RECORDED INFORMATION:
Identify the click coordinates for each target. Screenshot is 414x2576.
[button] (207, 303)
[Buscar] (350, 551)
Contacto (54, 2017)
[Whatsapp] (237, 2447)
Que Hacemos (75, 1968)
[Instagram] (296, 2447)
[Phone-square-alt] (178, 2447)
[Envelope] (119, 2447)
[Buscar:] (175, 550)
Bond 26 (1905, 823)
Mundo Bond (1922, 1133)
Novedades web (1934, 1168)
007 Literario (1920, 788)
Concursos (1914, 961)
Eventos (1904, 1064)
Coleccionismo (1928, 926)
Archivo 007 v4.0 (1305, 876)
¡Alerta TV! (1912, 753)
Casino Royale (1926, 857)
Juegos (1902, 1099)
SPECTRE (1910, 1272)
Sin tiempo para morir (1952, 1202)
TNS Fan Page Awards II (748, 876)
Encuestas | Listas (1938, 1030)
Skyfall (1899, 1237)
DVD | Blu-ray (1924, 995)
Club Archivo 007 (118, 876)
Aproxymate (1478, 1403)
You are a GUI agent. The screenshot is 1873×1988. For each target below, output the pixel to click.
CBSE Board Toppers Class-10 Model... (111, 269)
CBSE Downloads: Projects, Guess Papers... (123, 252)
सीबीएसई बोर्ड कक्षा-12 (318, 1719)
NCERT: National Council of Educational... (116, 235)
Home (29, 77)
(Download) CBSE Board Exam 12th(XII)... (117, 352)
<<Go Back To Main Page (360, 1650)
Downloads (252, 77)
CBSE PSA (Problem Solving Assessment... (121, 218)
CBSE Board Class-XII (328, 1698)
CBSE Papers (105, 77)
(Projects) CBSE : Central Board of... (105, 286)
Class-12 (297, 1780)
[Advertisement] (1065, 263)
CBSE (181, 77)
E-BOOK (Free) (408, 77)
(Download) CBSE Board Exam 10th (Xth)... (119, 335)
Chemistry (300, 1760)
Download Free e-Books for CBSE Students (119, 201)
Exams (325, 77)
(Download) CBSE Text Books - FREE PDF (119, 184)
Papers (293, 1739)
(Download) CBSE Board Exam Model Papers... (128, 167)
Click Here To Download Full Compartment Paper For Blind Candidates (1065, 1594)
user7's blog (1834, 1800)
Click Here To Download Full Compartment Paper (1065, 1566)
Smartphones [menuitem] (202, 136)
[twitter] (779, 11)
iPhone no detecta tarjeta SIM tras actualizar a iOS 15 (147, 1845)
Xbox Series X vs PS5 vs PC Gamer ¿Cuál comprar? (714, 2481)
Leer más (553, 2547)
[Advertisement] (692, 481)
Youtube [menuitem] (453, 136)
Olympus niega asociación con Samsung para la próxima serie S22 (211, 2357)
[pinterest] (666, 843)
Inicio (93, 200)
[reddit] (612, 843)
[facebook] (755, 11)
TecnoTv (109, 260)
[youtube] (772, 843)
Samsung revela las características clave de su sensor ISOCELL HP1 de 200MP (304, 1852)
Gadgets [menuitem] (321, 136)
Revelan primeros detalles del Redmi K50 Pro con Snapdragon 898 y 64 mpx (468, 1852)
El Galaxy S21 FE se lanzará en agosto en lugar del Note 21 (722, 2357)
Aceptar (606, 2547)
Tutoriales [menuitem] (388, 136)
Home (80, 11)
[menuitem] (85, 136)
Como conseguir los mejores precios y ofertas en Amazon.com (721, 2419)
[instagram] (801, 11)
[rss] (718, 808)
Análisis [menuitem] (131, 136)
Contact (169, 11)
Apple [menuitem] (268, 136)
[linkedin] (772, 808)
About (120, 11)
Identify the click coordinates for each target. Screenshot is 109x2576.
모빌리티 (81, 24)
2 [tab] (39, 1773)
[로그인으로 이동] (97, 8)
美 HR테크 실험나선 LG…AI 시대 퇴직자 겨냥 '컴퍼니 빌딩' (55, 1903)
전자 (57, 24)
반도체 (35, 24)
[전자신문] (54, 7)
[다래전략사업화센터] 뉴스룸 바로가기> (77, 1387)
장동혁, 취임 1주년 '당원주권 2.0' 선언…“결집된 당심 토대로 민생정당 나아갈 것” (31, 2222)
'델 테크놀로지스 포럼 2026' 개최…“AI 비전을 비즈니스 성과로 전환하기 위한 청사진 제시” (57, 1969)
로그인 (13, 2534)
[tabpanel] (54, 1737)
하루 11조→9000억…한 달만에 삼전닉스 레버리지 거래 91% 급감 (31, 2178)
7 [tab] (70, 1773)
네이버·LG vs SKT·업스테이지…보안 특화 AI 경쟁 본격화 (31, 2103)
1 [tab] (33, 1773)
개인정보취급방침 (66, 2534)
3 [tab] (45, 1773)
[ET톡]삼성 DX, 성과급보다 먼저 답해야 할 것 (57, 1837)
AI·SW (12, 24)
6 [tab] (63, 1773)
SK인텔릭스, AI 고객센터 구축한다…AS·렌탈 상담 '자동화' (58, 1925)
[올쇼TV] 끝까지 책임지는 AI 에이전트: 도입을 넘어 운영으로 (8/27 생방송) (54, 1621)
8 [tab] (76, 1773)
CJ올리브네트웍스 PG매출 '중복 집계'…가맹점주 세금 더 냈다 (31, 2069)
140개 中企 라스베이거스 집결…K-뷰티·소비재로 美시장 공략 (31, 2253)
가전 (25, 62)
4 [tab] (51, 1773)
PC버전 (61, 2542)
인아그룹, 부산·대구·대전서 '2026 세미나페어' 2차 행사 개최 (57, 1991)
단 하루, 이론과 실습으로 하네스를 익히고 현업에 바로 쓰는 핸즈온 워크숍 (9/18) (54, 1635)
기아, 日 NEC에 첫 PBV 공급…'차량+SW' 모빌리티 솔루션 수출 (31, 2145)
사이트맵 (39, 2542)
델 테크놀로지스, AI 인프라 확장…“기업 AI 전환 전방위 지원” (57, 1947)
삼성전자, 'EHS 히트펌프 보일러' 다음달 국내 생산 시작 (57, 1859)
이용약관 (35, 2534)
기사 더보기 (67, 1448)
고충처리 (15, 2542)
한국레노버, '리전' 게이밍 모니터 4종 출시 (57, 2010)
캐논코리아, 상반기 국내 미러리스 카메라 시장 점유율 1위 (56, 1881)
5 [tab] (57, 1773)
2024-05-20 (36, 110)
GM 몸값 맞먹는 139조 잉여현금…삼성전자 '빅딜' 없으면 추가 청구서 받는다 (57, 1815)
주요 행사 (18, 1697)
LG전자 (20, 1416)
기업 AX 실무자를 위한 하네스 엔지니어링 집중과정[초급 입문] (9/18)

TASK ITEM: Here the goal is to repeat each entry exactly.

RESULT FOR THIS TASK:
Identify the click coordinates for each target. Screenshot is 414x2576.
[button] (207, 303)
[Buscar] (350, 551)
Contacto (54, 2017)
[Whatsapp] (237, 2447)
Que Hacemos (75, 1968)
[Instagram] (296, 2447)
[Phone-square-alt] (178, 2447)
[Envelope] (119, 2447)
[Buscar:] (175, 550)
Bond 26 (1905, 823)
Mundo Bond (1922, 1133)
Novedades web (1934, 1168)
007 Literario (1920, 788)
Concursos (1914, 961)
Eventos (1904, 1064)
Coleccionismo (1928, 926)
Archivo 007 v4.0 (1305, 876)
¡Alerta TV! (1912, 753)
Casino Royale (1926, 857)
Juegos (1902, 1099)
SPECTRE (1910, 1272)
Sin tiempo para morir (1952, 1202)
TNS Fan Page Awards II (748, 876)
Encuestas | Listas (1938, 1030)
Skyfall (1899, 1237)
DVD | Blu-ray (1924, 995)
Club Archivo 007 (118, 876)
Aproxymate (1478, 1403)
You are a GUI agent. The screenshot is 1873×1988. For each target below, output the pixel to click.
CBSE Board Toppers Class-10 Model... (111, 269)
CBSE Downloads: Projects, Guess Papers... (123, 252)
सीबीएसई बोर्ड कक्षा-12 (318, 1719)
NCERT: National Council of Educational... (116, 235)
Home (29, 77)
(Download) CBSE Board Exam 12th(XII)... (117, 352)
<<Go Back To Main Page (360, 1650)
Downloads (252, 77)
CBSE PSA (Problem Solving Assessment... (121, 218)
CBSE Board Class-XII (328, 1698)
CBSE Papers (105, 77)
(Projects) CBSE : Central Board of... (105, 286)
Class-12 (297, 1780)
[Advertisement] (1065, 263)
CBSE (181, 77)
E-BOOK (Free) (408, 77)
(Download) CBSE Board Exam 10th (Xth)... (119, 335)
Chemistry (300, 1760)
Download Free e-Books for CBSE Students (119, 201)
Exams (325, 77)
(Download) CBSE Text Books - FREE PDF (119, 184)
Papers (293, 1739)
(Download) CBSE Board Exam Model Papers... (128, 167)
Click Here To Download Full Compartment Paper For Blind Candidates (1065, 1594)
user7's blog (1834, 1800)
Click Here To Download Full Compartment Paper (1065, 1566)
Smartphones [menuitem] (202, 136)
[twitter] (779, 11)
iPhone no detecta tarjeta SIM tras actualizar a iOS 15 (147, 1845)
Xbox Series X vs PS5 vs PC Gamer ¿Cuál comprar? (714, 2481)
Leer más (553, 2547)
[Advertisement] (692, 481)
Youtube [menuitem] (453, 136)
Olympus niega asociación con Samsung para la próxima serie S22 (211, 2357)
[pinterest] (666, 843)
Inicio (93, 200)
[reddit] (612, 843)
[facebook] (755, 11)
TecnoTv (109, 260)
[youtube] (772, 843)
Samsung revela las características clave de su sensor ISOCELL HP1 de 200MP (304, 1852)
Gadgets [menuitem] (321, 136)
Revelan primeros detalles del Redmi K50 Pro con Snapdragon 898 y 64 mpx (468, 1852)
El Galaxy S21 FE se lanzará en agosto en lugar del Note 21 (722, 2357)
Aceptar (606, 2547)
Tutoriales [menuitem] (388, 136)
Home (80, 11)
[menuitem] (85, 136)
Como conseguir los mejores precios y ofertas en Amazon.com (721, 2419)
[instagram] (801, 11)
[rss] (718, 808)
Análisis [menuitem] (131, 136)
Contact (169, 11)
Apple [menuitem] (268, 136)
[linkedin] (772, 808)
About (120, 11)
Identify the click coordinates for each target. Screenshot is 109x2576.
모빌리티 (81, 24)
2 [tab] (39, 1773)
[로그인으로 이동] (97, 8)
美 HR테크 실험나선 LG…AI 시대 퇴직자 겨냥 '컴퍼니 빌딩' (55, 1903)
전자 (57, 24)
반도체 (35, 24)
[전자신문] (54, 7)
[다래전략사업화센터] 뉴스룸 바로가기> (77, 1387)
장동혁, 취임 1주년 '당원주권 2.0' 선언…“결집된 당심 토대로 민생정당 나아갈 것” (31, 2222)
'델 테크놀로지스 포럼 2026' 개최…“AI 비전을 비즈니스 성과로 전환하기 위한 청사진 제시” (57, 1969)
로그인 (13, 2534)
[tabpanel] (54, 1737)
하루 11조→9000억…한 달만에 삼전닉스 레버리지 거래 91% 급감 (31, 2178)
7 [tab] (70, 1773)
네이버·LG vs SKT·업스테이지…보안 특화 AI 경쟁 본격화 (31, 2103)
1 [tab] (33, 1773)
개인정보취급방침 (66, 2534)
3 [tab] (45, 1773)
[ET톡]삼성 DX, 성과급보다 먼저 답해야 할 것 (57, 1837)
AI·SW (12, 24)
6 [tab] (63, 1773)
SK인텔릭스, AI 고객센터 구축한다…AS·렌탈 상담 '자동화' (58, 1925)
[올쇼TV] 끝까지 책임지는 AI 에이전트: 도입을 넘어 운영으로 (8/27 생방송) (54, 1621)
8 [tab] (76, 1773)
CJ올리브네트웍스 PG매출 '중복 집계'…가맹점주 세금 더 냈다 (31, 2069)
140개 中企 라스베이거스 집결…K-뷰티·소비재로 美시장 공략 (31, 2253)
가전 (25, 62)
4 [tab] (51, 1773)
PC버전 (61, 2542)
인아그룹, 부산·대구·대전서 '2026 세미나페어' 2차 행사 개최 (57, 1991)
단 하루, 이론과 실습으로 하네스를 익히고 현업에 바로 쓰는 핸즈온 워크숍 (9/18) (54, 1635)
기아, 日 NEC에 첫 PBV 공급…'차량+SW' 모빌리티 솔루션 수출 (31, 2145)
사이트맵 (39, 2542)
델 테크놀로지스, AI 인프라 확장…“기업 AI 전환 전방위 지원” (57, 1947)
삼성전자, 'EHS 히트펌프 보일러' 다음달 국내 생산 시작 (57, 1859)
이용약관 (35, 2534)
기사 더보기 (67, 1448)
고충처리 (15, 2542)
한국레노버, '리전' 게이밍 모니터 4종 출시 (57, 2010)
캐논코리아, 상반기 국내 미러리스 카메라 시장 점유율 1위 (56, 1881)
5 [tab] (57, 1773)
2024-05-20 (36, 110)
GM 몸값 맞먹는 139조 잉여현금…삼성전자 '빅딜' 없으면 추가 청구서 받는다 (57, 1815)
주요 행사 (18, 1697)
LG전자 (20, 1416)
기업 AX 실무자를 위한 하네스 엔지니어링 집중과정[초급 입문] (9/18)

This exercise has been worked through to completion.